Erred Lineage

Episode Two Hundred Twenty Three: Erred Lineage.
In which we think back.


1 comment:

  1. Another last minute entry that squeaked under the tape. This was posted within minutes before midnight, Tuesday morning, and, upon posting, I realized 'embarrassing' was misspelled. I even reflexively started to try to repair, before realizing I was too late to make the midnight deadline, which, for Twitter, is irreversible. And so, as is often the case, I shrugged and let it go.

    And then I realized that the misspelling is wholly appropriate and that, as long as I didn't let the cat out of the bag, it would likely seem to be an intentional misspelling.

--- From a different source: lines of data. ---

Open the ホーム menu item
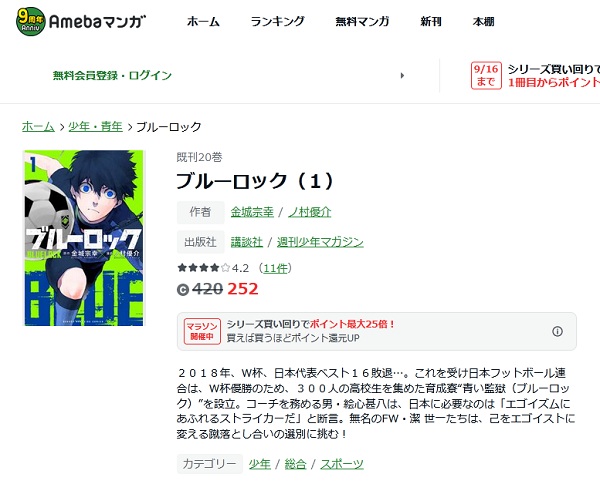The image size is (600, 484). (x=203, y=21)
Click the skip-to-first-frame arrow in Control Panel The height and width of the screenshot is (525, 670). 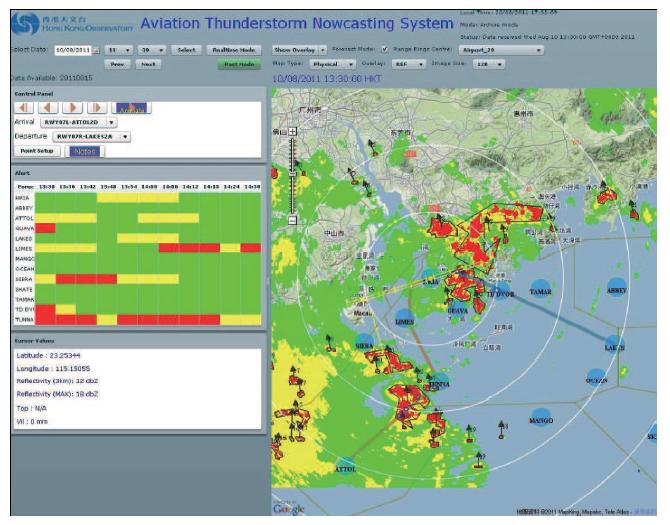[23, 107]
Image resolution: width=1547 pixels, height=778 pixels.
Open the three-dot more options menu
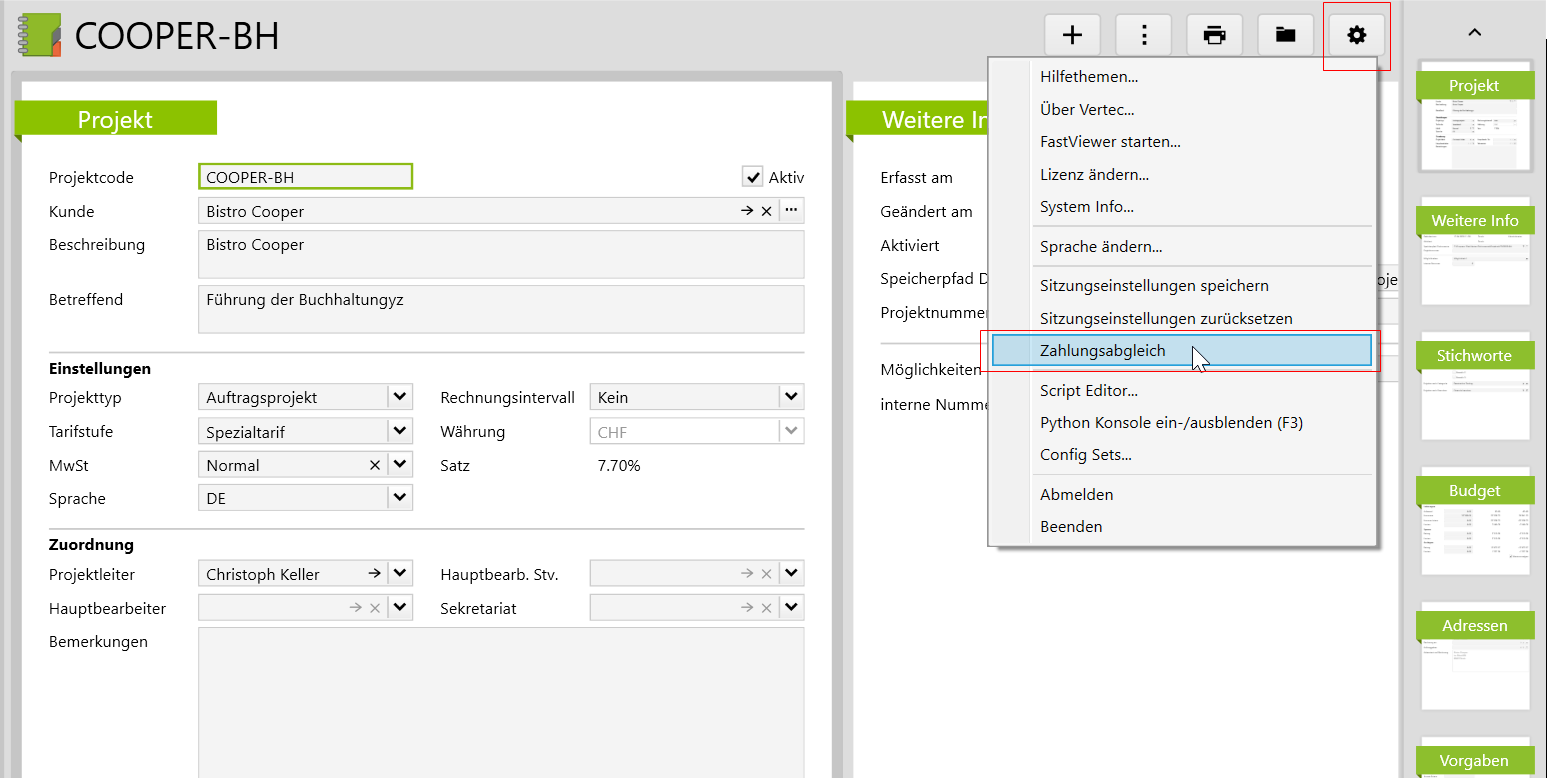point(1143,36)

    Of course, in this strip that is hardly the most embarrassing detail being amplified. Look at the 'lean' on the speech bubble pointer over the Art (Eno) character. I'm sure that was copied and pasted from an earlier strip, and reversed (perhaps the original speech bubble was spoken by Guy), and in tracing I didn't step back and consider how it looked. A simple fuckup that shouts at me through a megaphone. "Tracing = Cheating" it always chides. It's as if the process of the comic is about enduring that continuing self-criticism.

    And the Pharm Life frame. The text on the second pill so close the to the frame, and so easily repaired (yet, the repair was neglected). Looking over, I see that it could easily have been placed above. I can't even recall what thought process went into placing it at the bottom.

    The worst problem comes in the second frame where the drawing of the figure on the right (this is taken from Black Mountain College photographer Jonathan Williams's image 'Beauty and the Beast') proved too much for me to replicate, and he increasingly fell into shadow until it was a horrifying exercise in blackface. The only solution was to cover it up with my faux-halftone, which I manipulated with GIMP's 'Curves' tool.

    Appropriately (by the Art frame standard) the fake-out worked. Far redeeming all the other crap was the woman in that image, who was amazingly rendered with broad brush strokes. I've never done anything like it before, and I can't believe it came across as it did. Look at her arms! And her face! Even the vertical walls are meaty in their roughness. The cool halftone, by comparison, a nice contrast, and appropriate to the diary entry of the week: Robot-I (post-human) looks at my preconceptions of my own past, and wonders what I've got wrong. In this case, specifically, I had long thought writer Paul Metcalf had gone to Black Mountain College, and had realized that not to be the case. What else have I missed?

    Georgia's senate win, securing Democratic majority for all three branches in early January, brought my (Georgia-born) mother to mind - the South re-forming both in our nation and also in my consciousness. Always question assumptions.